Continue the piece on Choctawhatchee High School from where it stops below, in the same encyclopedic style.

> _Reading passage_
•••

Choctawhatchee High School is a high school in Fort Walton Beach, Florida. It is the only school in Okaloosa County to offer the International Baccalaureate Diploma Programme. It also offers the Advanced Placement Program and honors classes, AFJROTC, a dual-enrollment aviation program offered by Embry-Riddle Aeronautical University, and pre-engineering classes (offered by the University of West Florida). Its newest innovation is the Information Technology Institute housing the Academy of Web Design as well as the Academy of Digital Design. Choctaw has received Florida's highest rating of A+ for many years.

History 

Choctawhatchee originally opened its doors in Shalimar, Florida, on September 22, 1952. It was filled over its capacity of 500 students, enrolling 625 students in grades 7 through 12. The local news held a contest to name the school, and thus Choctawhatchee, or "coming together," was picked. Later it was relocated to its current location in Fort Walton Beach, Florida with the old site becoming what is now Meigs Middle School.

•••

> _Source excerpt_
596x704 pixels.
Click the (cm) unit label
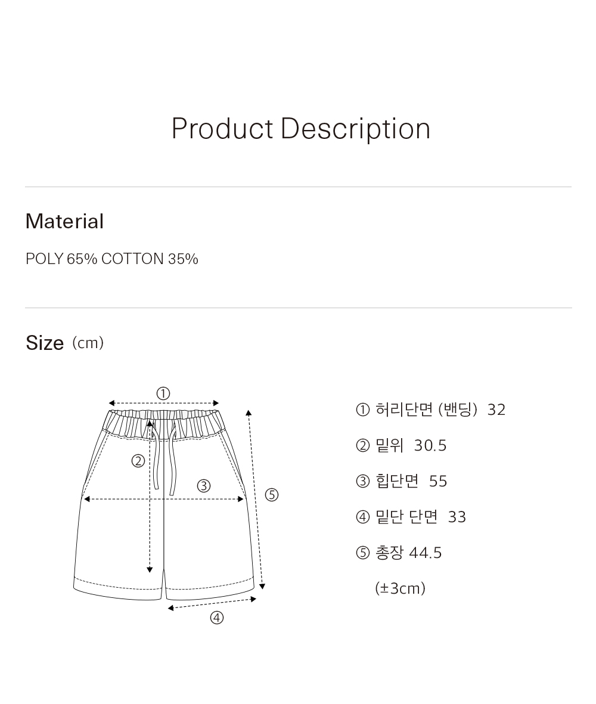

•••

> _The reply_
Extracurriculars

Cheerleading 

The cheerleaders were back-to-back National Champions for 2004–05 and 2005–06 and 2007–08, as well as being Florida's 7-time Defending State Champion. They also won the state championship in their division for the 2016-2017 school year.

Football 

In 1990, the football team was the 5A State Champion.

Basketball 

The girls and boys basketball teams were both state runner ups for the 2017-2018 school year and made it to the Road to State for many of the years before that.

Volleyball 

The volleyball team were the state champions fin 2017-18.

Flag football 

Choctaw's flag football team made it to State Final Four inn the 2016-2017 school year.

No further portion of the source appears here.